Although based on a large sample, this is not a metric of symptom severity in a “true” ASD population because ADOS data on such samples do not exist at present. As larger population studies become available, the metric should be recalibrated within those samples for a more accurate reflection of the distribution of ADOS scores in the ASD population.
These results also may be influenced by the historical period in which some of the data were collected. This sample grew over a 16-year period in which patterns in ASD identification evolved. As greater numbers of children are identified at earlier ages (thus including milder cases at younger ages), it is possible that severity scores might have been assigned differently to raw totals if only recently collected data were used.
The ADOS calibrated severity metric represents a step towards achieving greater comparability of scores across time, age, and module, and is less influenced by verbal IQ than raw scores. Therefore, it should provide a better measure of ASD severity than other methods currently available, including ADOS raw total scores. This metric must be replicated in a large independent sample. To test the validity of the metric, calibrated scores should be used to track observed changes in ASD severity against sources of convergent validity.

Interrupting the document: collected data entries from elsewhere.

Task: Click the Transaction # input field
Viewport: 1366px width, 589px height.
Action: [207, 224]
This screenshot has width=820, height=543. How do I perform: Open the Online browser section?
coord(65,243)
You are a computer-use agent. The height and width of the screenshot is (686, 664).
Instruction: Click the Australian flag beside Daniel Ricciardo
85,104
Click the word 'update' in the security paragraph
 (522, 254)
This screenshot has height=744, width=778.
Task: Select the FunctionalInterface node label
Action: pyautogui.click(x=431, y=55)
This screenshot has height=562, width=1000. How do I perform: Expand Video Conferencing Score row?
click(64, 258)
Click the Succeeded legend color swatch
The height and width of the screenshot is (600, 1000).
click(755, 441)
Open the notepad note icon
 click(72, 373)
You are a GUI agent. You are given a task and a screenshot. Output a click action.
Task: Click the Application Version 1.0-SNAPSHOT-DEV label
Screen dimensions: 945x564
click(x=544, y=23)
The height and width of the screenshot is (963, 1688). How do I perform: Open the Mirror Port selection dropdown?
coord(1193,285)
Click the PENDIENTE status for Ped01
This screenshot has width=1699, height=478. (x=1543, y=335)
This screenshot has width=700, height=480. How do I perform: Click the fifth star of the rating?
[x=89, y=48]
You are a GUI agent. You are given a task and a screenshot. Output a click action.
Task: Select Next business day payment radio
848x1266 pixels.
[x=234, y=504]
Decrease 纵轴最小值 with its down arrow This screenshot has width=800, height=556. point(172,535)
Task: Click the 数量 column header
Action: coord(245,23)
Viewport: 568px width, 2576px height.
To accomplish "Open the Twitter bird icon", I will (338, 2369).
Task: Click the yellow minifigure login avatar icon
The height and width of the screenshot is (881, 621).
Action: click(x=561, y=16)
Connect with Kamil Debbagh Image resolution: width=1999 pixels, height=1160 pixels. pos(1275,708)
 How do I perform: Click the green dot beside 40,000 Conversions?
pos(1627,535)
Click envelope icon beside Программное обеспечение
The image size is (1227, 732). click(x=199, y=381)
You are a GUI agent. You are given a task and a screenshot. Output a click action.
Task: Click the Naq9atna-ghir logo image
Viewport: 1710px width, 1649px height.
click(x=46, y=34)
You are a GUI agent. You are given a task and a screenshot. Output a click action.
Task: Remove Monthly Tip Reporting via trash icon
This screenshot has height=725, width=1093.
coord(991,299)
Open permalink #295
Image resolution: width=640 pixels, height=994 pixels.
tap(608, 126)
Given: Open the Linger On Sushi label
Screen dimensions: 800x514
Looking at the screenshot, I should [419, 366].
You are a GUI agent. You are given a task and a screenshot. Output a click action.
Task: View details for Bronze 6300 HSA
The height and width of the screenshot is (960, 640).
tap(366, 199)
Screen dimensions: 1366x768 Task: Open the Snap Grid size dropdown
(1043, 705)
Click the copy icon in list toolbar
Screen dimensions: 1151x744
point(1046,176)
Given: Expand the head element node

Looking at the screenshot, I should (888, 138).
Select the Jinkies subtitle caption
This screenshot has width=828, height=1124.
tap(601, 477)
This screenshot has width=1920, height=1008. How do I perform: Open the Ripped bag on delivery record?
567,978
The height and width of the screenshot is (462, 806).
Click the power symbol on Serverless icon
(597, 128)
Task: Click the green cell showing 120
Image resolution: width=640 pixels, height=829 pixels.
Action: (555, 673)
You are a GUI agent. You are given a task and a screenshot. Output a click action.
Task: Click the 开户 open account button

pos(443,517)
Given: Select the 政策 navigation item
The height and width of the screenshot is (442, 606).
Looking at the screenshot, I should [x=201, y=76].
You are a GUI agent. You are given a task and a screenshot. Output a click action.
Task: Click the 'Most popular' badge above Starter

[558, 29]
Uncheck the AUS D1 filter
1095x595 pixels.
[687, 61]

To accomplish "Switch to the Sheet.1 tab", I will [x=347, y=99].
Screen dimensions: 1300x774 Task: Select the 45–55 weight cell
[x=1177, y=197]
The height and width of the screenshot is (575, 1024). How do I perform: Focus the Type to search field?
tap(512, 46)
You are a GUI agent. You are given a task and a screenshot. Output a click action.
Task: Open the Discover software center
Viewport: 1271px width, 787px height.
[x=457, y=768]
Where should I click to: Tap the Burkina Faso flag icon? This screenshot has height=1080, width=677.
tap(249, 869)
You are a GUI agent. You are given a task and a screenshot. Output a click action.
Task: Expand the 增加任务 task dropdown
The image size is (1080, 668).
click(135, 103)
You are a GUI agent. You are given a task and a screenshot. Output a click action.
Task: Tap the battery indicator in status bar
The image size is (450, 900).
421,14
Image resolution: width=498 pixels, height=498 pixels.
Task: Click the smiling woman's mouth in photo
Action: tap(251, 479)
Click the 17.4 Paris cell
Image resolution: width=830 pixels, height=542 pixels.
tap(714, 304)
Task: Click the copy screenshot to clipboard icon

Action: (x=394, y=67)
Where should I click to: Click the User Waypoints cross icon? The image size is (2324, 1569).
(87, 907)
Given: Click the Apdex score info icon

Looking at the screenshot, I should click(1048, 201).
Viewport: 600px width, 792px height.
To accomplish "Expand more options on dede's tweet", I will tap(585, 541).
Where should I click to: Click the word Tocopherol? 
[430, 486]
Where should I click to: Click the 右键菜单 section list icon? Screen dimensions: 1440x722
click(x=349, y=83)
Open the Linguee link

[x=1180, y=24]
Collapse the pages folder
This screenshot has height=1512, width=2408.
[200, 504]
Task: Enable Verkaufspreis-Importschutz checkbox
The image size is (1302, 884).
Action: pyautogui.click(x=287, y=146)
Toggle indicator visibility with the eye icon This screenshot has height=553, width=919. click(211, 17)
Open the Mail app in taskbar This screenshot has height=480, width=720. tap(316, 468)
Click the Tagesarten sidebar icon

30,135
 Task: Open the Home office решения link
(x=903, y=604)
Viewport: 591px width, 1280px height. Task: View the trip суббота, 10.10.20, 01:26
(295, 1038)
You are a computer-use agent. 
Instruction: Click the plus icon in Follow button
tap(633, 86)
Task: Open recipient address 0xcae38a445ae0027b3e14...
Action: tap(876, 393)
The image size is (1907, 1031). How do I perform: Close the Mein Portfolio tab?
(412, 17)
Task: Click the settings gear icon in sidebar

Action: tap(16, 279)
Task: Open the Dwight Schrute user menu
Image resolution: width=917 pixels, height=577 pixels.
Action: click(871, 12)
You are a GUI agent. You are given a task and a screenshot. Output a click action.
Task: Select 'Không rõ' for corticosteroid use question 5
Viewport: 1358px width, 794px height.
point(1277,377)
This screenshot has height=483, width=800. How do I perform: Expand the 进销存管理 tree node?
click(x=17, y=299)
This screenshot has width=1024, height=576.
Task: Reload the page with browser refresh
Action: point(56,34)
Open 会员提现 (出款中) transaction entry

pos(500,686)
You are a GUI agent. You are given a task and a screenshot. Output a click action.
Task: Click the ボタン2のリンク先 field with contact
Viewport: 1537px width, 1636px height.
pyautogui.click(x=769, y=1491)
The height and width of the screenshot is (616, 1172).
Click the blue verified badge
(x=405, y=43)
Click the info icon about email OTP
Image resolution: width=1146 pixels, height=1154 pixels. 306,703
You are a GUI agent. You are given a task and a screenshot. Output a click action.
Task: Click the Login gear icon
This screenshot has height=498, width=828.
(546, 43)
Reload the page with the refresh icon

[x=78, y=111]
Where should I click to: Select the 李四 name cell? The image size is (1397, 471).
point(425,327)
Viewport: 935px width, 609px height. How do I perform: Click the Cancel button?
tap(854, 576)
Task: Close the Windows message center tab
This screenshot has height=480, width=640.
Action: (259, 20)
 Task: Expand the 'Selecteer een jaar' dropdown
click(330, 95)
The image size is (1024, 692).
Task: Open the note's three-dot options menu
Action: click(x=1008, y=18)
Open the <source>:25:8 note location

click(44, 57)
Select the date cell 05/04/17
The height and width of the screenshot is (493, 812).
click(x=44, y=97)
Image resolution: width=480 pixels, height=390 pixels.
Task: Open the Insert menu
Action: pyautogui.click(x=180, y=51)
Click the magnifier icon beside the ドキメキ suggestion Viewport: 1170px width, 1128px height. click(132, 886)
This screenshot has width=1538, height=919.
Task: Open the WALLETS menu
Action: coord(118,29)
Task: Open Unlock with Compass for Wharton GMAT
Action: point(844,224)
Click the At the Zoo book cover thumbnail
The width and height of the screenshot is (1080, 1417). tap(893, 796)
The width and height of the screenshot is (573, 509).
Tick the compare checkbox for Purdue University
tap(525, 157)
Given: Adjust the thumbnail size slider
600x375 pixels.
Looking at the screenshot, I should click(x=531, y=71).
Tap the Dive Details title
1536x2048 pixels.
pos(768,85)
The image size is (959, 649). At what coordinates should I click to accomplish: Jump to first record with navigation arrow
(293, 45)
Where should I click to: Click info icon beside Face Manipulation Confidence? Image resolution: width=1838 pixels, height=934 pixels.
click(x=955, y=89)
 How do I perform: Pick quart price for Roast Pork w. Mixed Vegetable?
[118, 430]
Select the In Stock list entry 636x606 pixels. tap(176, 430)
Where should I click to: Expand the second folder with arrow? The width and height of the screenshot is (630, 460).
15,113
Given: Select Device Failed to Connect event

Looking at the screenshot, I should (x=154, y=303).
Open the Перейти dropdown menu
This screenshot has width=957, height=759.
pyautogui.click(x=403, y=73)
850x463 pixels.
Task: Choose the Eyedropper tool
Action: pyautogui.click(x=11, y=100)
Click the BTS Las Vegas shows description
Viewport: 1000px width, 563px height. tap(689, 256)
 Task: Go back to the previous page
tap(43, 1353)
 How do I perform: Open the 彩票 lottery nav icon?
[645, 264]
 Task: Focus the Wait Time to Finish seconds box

Calibrated scores could be used to predict outcome, changes in adaptive skills over time, and associations between severity of core features and clinical characteristics such as behavior problems, peer relationships, and school achievement. This metric may also prove useful in interpreting results from studies of the effectiveness of interventions, and in characterizing samples for genetic and neurobiological research. An important reminder, however, is that the calibrated severity metric is based on a relatively brief, office-based observation with a clinician, and thus is only one part of a necessarily broader picture of the strengths and difficulties of a child with ASD.